BEGIN

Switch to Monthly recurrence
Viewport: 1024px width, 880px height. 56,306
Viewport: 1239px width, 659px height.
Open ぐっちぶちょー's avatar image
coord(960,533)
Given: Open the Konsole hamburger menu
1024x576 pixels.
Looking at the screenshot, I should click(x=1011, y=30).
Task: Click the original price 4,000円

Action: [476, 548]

END
BEGIN

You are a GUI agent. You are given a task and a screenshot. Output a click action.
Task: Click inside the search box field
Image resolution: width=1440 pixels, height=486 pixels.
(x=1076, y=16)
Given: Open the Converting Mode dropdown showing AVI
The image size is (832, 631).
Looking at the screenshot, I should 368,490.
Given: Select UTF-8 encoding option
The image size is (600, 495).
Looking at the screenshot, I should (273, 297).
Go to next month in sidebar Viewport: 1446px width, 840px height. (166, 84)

END

WHAT YOU WILL DO: Print exactly the lines above from the one with "Given: Select UTF-8 encoding option" to the one with "Go to next month", including both.

SOLUTION:
Given: Select UTF-8 encoding option
The image size is (600, 495).
Looking at the screenshot, I should (273, 297).
Go to next month in sidebar Viewport: 1446px width, 840px height. (166, 84)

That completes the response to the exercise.